Additionally, there’s no guarantee any of the coverage on ESPN+ will be any good. ESPN already uses remote broadcasts for some games on its cable networks; it’s unlikely to think the company will be pouring meaningful resources into the broadcasts on ESPN+.

ESPN has been suffering from viewership decline related to cord-cutting for years now, so its entry into the streaming world is long overdue. But at $4.99 per month, ESPN+ doesn’t appear to be an attempt to win over cord-cutters, but one to complement an audience of cable subscribers who are interested in more coverage of less popular sports. But ignoring cord-cutters feels like a missed opportunity.

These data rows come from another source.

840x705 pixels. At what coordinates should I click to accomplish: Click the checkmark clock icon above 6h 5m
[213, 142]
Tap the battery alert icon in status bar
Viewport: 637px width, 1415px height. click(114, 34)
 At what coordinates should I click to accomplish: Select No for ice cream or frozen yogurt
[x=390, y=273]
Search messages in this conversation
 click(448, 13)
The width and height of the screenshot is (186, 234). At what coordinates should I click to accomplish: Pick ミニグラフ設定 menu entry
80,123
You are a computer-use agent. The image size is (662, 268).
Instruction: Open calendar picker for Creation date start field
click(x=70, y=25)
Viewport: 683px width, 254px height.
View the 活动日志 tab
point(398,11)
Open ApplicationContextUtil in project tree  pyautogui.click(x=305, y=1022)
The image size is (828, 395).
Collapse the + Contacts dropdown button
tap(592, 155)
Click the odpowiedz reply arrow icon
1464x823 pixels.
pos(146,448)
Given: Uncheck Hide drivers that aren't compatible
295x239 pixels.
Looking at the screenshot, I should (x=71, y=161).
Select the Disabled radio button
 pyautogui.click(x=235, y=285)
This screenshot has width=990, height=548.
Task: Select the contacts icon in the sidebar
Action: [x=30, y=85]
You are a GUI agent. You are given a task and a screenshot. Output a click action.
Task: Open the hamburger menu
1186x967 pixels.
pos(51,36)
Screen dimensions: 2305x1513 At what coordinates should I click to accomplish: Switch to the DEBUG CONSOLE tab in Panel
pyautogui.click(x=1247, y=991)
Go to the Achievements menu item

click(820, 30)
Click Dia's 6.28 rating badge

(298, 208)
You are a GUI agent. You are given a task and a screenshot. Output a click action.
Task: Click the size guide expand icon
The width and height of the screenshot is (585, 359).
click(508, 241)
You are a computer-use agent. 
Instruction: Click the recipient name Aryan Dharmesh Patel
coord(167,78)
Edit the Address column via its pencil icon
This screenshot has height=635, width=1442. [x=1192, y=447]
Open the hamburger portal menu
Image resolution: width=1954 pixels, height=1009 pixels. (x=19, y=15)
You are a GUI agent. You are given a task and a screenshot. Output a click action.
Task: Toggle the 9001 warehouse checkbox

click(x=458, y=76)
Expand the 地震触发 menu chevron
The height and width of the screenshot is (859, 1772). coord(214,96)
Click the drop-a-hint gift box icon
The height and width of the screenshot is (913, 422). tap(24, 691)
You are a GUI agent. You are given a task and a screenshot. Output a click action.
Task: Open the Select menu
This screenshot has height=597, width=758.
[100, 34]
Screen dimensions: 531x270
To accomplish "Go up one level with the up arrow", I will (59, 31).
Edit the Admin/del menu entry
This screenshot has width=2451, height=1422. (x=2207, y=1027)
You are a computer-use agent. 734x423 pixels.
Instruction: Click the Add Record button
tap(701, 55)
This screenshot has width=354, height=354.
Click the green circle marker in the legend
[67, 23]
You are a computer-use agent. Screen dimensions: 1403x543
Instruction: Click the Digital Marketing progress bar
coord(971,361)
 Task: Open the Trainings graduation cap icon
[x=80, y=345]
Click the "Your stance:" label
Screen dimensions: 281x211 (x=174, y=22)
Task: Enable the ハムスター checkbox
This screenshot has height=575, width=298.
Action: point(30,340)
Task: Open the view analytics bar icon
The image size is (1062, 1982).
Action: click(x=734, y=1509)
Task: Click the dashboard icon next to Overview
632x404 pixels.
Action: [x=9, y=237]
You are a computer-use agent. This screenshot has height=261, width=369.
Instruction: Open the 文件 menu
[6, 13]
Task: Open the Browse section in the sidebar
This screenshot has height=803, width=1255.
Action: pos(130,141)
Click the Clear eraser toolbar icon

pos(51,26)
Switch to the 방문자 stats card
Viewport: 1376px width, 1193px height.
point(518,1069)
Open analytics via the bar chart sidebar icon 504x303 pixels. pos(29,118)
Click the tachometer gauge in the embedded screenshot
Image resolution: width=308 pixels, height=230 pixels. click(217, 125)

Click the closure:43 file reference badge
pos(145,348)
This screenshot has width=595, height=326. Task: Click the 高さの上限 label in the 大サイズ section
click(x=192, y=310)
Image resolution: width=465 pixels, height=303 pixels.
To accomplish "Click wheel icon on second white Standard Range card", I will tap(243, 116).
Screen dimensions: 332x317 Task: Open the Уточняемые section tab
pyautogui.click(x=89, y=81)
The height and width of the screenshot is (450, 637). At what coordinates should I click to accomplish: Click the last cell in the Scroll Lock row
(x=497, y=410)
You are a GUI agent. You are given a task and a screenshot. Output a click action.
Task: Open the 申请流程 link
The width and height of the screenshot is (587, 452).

The options for cord-cutters who want ESPN’s channels are hit-and-miss. People can purchase Sling TV for $20 a month and get ESPN, ESPN2, and ESPN3. For $40 a month, viewers can hop over to YouTube TV and get ESPN, ESPN2, ESPNews, ESPNU, SEC Network, as well as a handful of other sports networks. Even more sports channels are available on PlayStation Vue, but the best package for sports fans there runs $55 per month, which basically sounds like cable TV in a different wrapper.

ESPN could make its own streaming package and do it better. The company has spent billions on the rights to broadcast live sports—it’s no secret that the events the network has shelled out for are the ones viewers want. A package that included live access to ESPN’s cable channels and on-demand content (like the 30 for 30 documentaries that were recently removed from Netflix) would be appealing, especially for fans who want to complement those channels with access to a sports-league-specific addition like NFL Sunday Ticket, MLB.TV, NBA League Pass, or NHL Center Ice.

The best-case scenario for cord-cutters is that ESPN+ is a stepping stone to something larger. ESPN is retooling its app as it gets ready to launch ESPN+, and it’s possible that down the line this new service could evolve into something that is ready to compete to serve sports fans who can no longer stomach cable bills.

But right now ESPN+ provides only a small slice of live sports, and so ESPN will remain behind in the streaming game. Viewers still want to watch the live sports ESPN broadcasts every year on its cable channels, but they increasingly don’t want to pay for bloated cable packages to do so. ESPN+ doesn’t address either of those desires.